NARATHIWAT, Thailand – Post-traumatic or chronic stress, paranoia, depression and desensitization are among major psychological problems facing men, women and children in Thailand’s deep south since the separatist movement resumed armed struggle in 2004.
More than 6,700 people have died during the 13 years of conflict in the provinces of Pattani, Yala and Narathiwat, a troubled region with almost two million population of which Muslims and ethnic Malays are the majority.
During the first 10 years of armed conflict, 3,000 women were widowed and nearly 6,000 children orphaned, according to the Ministry of Social Development and Human Security.
“The loss of lives and physical suffering have affected the mental health of the population in the region (...) with a particular impact on direct victims, their families and witnesses of violent incidents,” said Dr. Pechdaw Tohmeena, Director of the Mental Health Center for Southern Thailand.
Having graduated from London and previously worked for the Health Ministry in Bangkok, Pechdaw has created a network of professionals and volunteers in the region since 2004 to help identify and treat patients who often avoid going to hospitals due to risks of being stigmatized.
Procedures and treatments vary for each victim and the support he receives from his family, the doctor said.
Many cases have been identified “because they visit the hospital after the violence,” but at other times, volunteers are the ones who detect the victims’ symptoms after visiting their schools and homes.
The doctor pointed out that it is more difficult to treat the minors because they “tend to internalize” more events and because in the most severe cases, the mental effects can continue into their 20s.

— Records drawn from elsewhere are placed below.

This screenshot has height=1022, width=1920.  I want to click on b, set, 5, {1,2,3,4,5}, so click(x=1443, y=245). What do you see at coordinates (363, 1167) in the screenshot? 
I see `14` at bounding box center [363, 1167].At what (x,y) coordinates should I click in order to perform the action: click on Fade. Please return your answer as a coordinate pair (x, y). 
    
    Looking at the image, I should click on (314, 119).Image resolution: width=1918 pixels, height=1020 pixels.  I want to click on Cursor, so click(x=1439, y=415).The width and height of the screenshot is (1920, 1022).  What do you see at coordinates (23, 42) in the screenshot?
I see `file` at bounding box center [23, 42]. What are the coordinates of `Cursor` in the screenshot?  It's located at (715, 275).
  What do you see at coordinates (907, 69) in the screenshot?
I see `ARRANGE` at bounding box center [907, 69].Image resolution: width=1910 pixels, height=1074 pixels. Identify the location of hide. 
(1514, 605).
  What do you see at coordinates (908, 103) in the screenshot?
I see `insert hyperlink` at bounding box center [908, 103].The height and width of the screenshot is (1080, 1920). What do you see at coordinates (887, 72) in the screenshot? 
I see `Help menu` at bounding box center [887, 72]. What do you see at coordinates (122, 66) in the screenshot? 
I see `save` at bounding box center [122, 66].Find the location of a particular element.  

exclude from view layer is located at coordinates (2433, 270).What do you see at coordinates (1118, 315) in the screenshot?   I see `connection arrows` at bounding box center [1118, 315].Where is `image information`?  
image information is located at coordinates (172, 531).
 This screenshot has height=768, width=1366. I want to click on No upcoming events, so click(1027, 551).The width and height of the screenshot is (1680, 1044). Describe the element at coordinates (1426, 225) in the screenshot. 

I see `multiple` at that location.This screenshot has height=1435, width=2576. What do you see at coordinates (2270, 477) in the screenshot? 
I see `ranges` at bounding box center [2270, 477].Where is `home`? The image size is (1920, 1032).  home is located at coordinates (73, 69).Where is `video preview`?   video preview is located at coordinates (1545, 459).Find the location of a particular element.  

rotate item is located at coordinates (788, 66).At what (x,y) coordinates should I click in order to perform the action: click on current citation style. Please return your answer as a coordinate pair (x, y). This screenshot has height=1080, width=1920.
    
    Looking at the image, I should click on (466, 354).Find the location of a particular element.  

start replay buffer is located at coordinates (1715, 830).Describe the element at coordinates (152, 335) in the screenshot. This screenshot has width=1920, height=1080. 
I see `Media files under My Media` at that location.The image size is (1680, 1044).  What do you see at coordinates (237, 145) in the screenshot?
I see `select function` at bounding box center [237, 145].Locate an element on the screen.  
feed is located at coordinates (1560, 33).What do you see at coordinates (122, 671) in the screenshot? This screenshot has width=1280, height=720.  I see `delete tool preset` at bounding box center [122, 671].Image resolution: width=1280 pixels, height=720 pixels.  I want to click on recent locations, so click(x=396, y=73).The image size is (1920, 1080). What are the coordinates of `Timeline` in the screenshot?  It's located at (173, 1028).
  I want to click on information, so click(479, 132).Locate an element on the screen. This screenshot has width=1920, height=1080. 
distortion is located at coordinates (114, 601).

In public schools, often guarded by military patrols as being one of the insurgent’s targets, as well as in Islamic schools, where security officers sometimes carry out raids and arrest teachers and students without warrants, students have been psychologically affected and have since received psychological support.
In October 2016, a bomb detonated in front of a school in Narathiwat killed a four-year-old girl and her father and injured 10 other civilians.
“When visiting the place after the incident, 700 children of that school showed symptoms of psychological trauma (...) for example, they drew pictures of armed soldiers and explosions,” said Pechdaw, whose mental center trains teachers to help the affected students.
According to humanitarian organizations, cases of torture by security forces have been reported, which requires an “intense” work of experts to help victims recover.
“More than 90 percent of people who go to the clinic were able to recover, although some relapse. On the other hand, if they do not receive treatment, the problems persist,” Pechdaw said.
The victim’s state of normality is sometimes earned through the desensitization towards the conflict.
“After 13 years, people have normalized the conflict. After the violence, they would ask: ‘How many people have died?’ ‘And injured?’, and then returned to their daily lives. They almost didn’t respond to horrors. They have desensitized themselves,” Pechdaw ditched.
Armed attacks, murders and explosions occur almost daily in Pattani, Yala and Narathiwat despite the deployment of 40,000 security forces and a state of emergency.
The insurgents claim they have been discriminated in the Buddhist-majority country and demand a separate Muslim state that covers the area of the three provinces that once were part of the Patani Sultanate, a kingdom annexed by Thailand over a century ago.